Extracting specific values from changing image PDF

Hello,

I am trying to build a robot that opens unstructured PDF invoices and gets specific values like the date of the invoice. I use google OCR to convert the image PDF to text which works fine but then I am stuck.

The value I want to extract always starts with the term “(12)” and right from this term the date is located. Sometimes there is also another word inbetween like in this example:

How can I extract the date?
The position of the date varies from invoice to invoice, so I can not use the location to extract the value.

Many thanks in advance.
Juka

1 Like

Hi,

If you are extracting specific values from PDF, best method is to use Regular Expresssions
Use Read pdf text and use match method of system.text.regularexpressions

Suppose your string is “(12)Date:07.02.2019” and in this scenario using the below Regex and as you told “Date” is optional , so if you remove the date from the string then also you will be able to extract the date using the below regex

(?<=[(]12[)]\s+(Date\s+)?:\s+)(\d{2}.\d{2}.\d{4})

2 Likes

Hi @anil5,

thanks for your reply.
I already struggle with extracting the string “(12)Date:07.02.2019”. I have got the following string after converting the PDF to text with OCR:

(12) Date: 07.02.2019 (51) 000 753 999
(21) Signature
(43) Example text

How can I extract the string you mentioned?

Best regards

1 Like

Hi Juka,

You can try the a regex pattern similar to this one: (12) Date: (\d{2}.?\d{2}.?\d{4}.?)
Tip: you can try them all out in online regex testers such as https://regex101.com/

2 Likes

Hi @MatthiasVG,

thanks you for your help.
I think thats exactly what I was missing.

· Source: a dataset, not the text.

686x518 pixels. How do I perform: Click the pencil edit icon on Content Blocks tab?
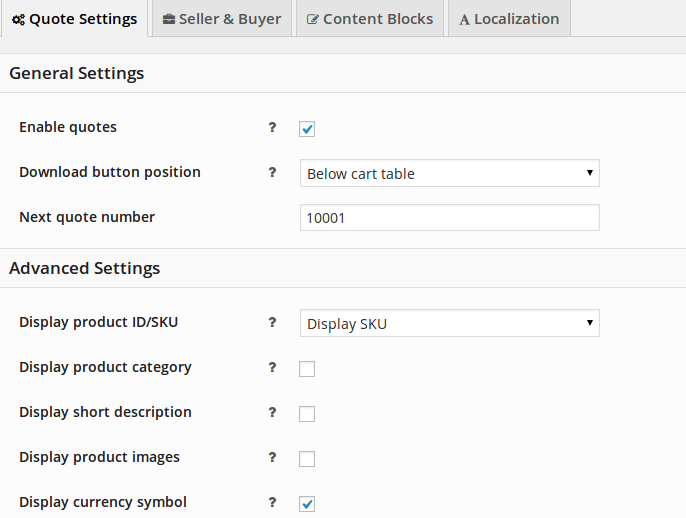pos(312,19)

I will try it and let you know how it worked.

1 Like

please try this
(?<=[(]12[)]\s+(Date)?:\s+)(\d{2}.\d{2}.\d{4})

2 Likes

Hi,

thanks for your help. I did an Regex tutorial to understand the code but I have got a problem with the matches activity. I would like to store the result in a variable and therefore I defined a string variable which I entered in the “Result” box of the matches activity. But I get an error as string seems not to be the right variable type. Also every other type I tried did not work (e.g. array).

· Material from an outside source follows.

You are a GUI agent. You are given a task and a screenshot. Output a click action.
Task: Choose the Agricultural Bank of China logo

How can I store the result of the match in a variable?

Best regards
Juka

Hi Juka,

The result of a matches function are stored in a

system.collections.generic.IEnumerable<system.text.RegularExpressions.match>

This is basically a collection of all the results that your regex pattern returns. To obtain the string values, you’ll need to loop through this with a for each. As type you have to select

system.text.RegularExpressions.match

Inside each item in the for each, you can then access the string. I personally always capture the string I want with a regex group (i.e between brackets -> () ). You can use a syntax like item.groups(%x%).tostring with %x% being the number of the group you’re interested in

Honestly if the invoices are unstructured I would use a dedicated digitization solution with UiPath like Abbyy Flexicapture.